Joe Tansey@JTansey90Featured ColumnistDecember 26, 2019

FILE - In this Sept. 20, 2019 file photo, Southern California wide receiver Michael Pittman Jr., left, sprints with the ball past Utah defensive back Tareke Lewis during an NCAA football game in Los Angeles. Notre Dame coach Brian Kelly describes the USC offense as “deadly,” saying Pittman, Tyler Vaughns and Amon-Ra St. Brown comprise the best receiving corps safety Alohi Gilman and the Irish will face.(AP Photo/Kyusung Gong, File)
Kyusung Gong/Associated Press

The USC Trojans rebounded from an awful start to go 8-4 and land in one of the Pac-12's premier bowl positions at the Holiday Bowl. 

USC will use the trip to San Diego as a starting point for the 2020 regular season, with head coach Clay Helton confirmed back for another year. 

While USC has experienced an up-and-down decade, the Iowa Hawkeyes have been a model of consistency in the Big Ten. 

Kirk Ferentz's squad produced its ninth winning campaign in 10 years and its second consecutive nine-win season. 

The postseason has not been kind to the Hawkeyes lately, as they are 3-5 this decade, while USC owns a 3-3 bowl mark in the same span.

             

Holiday Bowl Information

Date: Friday, December 27

Start Time: 8 p.m.
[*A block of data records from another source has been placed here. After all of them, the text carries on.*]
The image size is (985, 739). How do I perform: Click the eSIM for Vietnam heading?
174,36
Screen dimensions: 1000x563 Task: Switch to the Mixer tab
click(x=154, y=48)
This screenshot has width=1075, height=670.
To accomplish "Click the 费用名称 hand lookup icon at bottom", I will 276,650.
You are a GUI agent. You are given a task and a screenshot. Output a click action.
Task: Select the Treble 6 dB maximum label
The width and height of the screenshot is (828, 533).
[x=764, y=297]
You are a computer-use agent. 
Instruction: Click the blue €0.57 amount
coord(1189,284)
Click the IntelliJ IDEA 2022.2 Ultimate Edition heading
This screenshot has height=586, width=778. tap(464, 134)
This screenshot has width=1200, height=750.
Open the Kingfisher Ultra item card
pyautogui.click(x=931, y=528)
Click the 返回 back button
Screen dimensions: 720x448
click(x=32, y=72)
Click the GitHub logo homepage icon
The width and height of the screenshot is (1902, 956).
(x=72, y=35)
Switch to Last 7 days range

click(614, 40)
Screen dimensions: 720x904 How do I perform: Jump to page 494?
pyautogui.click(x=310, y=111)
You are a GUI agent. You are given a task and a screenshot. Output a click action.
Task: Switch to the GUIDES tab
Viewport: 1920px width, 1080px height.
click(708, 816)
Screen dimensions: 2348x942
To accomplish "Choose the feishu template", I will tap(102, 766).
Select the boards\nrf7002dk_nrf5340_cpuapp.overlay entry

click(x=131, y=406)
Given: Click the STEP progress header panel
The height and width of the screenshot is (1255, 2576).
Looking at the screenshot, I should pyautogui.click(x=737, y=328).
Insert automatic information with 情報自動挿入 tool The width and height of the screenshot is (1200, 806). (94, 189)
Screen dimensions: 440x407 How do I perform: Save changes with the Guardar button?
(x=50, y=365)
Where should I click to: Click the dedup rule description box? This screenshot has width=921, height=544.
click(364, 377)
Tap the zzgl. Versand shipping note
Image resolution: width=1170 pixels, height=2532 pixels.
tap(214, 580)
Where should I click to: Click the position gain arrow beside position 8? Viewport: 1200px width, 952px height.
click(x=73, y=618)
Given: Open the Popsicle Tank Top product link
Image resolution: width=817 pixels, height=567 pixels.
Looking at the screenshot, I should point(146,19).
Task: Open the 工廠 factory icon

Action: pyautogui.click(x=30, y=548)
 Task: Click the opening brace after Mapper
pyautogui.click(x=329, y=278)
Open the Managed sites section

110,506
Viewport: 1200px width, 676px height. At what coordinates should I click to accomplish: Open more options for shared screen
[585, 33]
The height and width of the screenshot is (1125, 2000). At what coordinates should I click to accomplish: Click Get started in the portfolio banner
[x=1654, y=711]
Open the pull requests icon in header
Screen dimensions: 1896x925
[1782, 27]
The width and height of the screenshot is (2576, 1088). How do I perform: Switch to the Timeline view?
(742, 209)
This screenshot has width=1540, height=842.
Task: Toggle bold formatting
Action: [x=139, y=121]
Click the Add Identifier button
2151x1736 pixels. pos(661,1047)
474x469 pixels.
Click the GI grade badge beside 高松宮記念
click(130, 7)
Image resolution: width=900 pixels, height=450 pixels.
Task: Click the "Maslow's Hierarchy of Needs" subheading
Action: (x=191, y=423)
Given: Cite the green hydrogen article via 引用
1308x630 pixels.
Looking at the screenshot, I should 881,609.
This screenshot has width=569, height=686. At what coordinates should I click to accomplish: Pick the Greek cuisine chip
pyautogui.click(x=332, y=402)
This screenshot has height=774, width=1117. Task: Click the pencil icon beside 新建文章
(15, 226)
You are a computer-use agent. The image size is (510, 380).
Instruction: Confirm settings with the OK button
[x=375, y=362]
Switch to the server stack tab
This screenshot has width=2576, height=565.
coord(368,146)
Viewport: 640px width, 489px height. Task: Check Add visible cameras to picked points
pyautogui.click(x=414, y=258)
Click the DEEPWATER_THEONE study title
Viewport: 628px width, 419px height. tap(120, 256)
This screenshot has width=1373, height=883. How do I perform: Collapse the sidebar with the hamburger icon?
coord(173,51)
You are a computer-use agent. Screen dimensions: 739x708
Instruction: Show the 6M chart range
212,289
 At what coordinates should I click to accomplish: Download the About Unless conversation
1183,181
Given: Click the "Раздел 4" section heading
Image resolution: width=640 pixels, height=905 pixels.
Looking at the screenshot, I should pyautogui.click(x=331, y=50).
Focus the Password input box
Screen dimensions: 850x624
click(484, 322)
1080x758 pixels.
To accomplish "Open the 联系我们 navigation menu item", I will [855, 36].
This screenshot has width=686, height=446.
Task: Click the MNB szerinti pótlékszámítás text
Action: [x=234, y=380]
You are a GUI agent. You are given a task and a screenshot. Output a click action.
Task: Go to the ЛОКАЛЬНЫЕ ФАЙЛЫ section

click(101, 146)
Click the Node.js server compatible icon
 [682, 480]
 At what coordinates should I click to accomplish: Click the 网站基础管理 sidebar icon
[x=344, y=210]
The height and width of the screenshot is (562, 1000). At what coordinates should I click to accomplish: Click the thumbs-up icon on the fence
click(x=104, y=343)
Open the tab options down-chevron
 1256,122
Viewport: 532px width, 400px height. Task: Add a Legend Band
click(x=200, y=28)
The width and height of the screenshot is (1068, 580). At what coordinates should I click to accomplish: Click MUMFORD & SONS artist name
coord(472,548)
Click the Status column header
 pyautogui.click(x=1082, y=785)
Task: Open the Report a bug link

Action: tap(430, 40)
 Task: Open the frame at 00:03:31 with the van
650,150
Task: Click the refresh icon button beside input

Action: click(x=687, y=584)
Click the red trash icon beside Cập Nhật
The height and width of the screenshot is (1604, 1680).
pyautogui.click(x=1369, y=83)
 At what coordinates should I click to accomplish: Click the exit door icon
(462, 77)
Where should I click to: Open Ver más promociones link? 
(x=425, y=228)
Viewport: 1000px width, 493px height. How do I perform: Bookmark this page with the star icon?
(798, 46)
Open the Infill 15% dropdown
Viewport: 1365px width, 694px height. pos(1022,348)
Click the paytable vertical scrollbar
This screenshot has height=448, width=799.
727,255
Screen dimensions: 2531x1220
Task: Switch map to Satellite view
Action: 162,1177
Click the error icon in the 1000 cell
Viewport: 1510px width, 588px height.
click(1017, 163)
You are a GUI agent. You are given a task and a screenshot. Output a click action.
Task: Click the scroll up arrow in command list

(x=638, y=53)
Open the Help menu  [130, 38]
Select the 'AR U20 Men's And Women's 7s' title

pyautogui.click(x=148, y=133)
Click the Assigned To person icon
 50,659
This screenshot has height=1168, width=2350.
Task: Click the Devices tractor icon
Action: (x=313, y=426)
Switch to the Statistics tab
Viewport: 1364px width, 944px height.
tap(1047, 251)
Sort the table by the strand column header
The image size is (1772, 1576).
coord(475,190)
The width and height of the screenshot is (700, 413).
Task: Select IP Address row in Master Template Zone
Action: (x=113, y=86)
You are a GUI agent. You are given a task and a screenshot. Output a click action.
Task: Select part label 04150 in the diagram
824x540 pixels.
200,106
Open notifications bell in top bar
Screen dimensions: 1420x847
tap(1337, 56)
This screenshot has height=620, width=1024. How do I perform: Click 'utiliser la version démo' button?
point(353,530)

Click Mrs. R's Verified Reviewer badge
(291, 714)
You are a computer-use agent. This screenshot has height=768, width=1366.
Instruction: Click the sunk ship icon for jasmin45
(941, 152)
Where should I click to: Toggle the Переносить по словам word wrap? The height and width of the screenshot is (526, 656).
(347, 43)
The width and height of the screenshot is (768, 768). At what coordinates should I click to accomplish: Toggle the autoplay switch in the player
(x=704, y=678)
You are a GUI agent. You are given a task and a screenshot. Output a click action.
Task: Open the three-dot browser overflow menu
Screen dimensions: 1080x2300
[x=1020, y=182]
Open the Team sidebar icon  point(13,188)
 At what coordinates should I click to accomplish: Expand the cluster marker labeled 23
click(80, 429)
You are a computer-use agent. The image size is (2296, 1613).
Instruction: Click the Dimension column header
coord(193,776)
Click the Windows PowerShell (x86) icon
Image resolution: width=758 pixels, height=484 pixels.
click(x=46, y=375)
ET 

TV: FS1

Odds (via Caesars): Iowa (-2); Over/Under: 52.5

        

Preview

Charlie Neibergall/Associated Press

Iowa could dictate the pace of the Holiday Bowl, and if that is the case, the under could be one of the best bets of bowl season. 

The Hawkeyes rank fifth in the FBS in points allowed per game at 13.2, and they sit 11th in passing defense. 

Defensive end A.J. Epenesa, who leads the Big Ten team with nine sacks, will be key to silencing USC's ground game and keeping quarterback Kedon Slovis out of a rhythm. 

Three Iowa defensive backs have multiple interceptions and another trio owns five or more passes defended. 

That will be important in slowing down the USC wide receiver corps led by Amon-Ra St. Brown and Michael Pittman Jr. 

When Epenesa and others can't get to Slovis, the Iowa secondary has to make a few big plays to halt USC's drives before they reach the red zone. 

If the Trojans control the game, it could be a blowout, and the over may hit with ease thanks to Slovis, a freshman signal-caller who enters with three straight 400-yard outings. 

In each of his last five performances, Slovis has either three or four touchdown passes, and he has three wide outs with at least 68 receptions, 800 yards and six scores. 

Pittman leads the group with 1,222 receiving yards on 95 receptions, while St. Brown and Tyler Vaughns can also put Iowa's secondary under duress. 

If USC's offense controls the pace, Iowa may not be able to keep up with its unit that has been frustrating to watch on a handful of occasions. 

The Trojans average 462.2 total yards per game on offense, while Iowa is much further down that list with 369.8. 

Senior quarterback Nate Stanley discovered some consistency in November, but that was washed away by a 99-yard outing in the regular-season finale versus the Nebraska Cornhuskers.

Stanley only has 14 touchdown passes, and he did not record one in his last two trips to the gridiron. 

To come out on top, Iowa needs the senior signal-caller to be efficient in the pocket and receive some support from the running back tandem of Tyler Goodson and Mekhi Sargent. 

If the Hawkeyes slow down the pace of play and contain Slovis' production, they could cover the small margin and keep the game under 52.5 points.

But if USC dominates the contest, the over is more likely to win, and the Trojans could cash in as a two-point underdog.